### AIM OF THE TASK
Comb through the entries for "below" and pull out each line that holds it.

*** Opening of DATA TO USE ***

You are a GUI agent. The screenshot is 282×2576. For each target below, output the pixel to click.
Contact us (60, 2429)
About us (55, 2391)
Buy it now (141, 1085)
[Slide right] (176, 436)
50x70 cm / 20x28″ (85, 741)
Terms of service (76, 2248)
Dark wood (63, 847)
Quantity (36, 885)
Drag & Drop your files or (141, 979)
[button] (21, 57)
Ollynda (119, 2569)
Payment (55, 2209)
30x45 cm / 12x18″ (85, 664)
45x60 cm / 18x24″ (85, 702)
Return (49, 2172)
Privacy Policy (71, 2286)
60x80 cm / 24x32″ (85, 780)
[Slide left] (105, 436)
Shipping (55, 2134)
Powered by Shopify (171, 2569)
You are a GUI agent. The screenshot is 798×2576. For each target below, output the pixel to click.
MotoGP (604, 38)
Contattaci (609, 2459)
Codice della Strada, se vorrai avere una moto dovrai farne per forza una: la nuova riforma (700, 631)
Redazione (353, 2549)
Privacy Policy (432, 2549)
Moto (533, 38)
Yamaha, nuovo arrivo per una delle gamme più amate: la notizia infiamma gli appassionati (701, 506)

*** Close of DATA TO USE ***

### WRITTEN ANSWER
You are a GUI agent. The screenshot is 282×2576. For each target below, output the pixel to click.
You are a GUI agent. The screenshot is 798×2576. For each target below, output the pixel to click.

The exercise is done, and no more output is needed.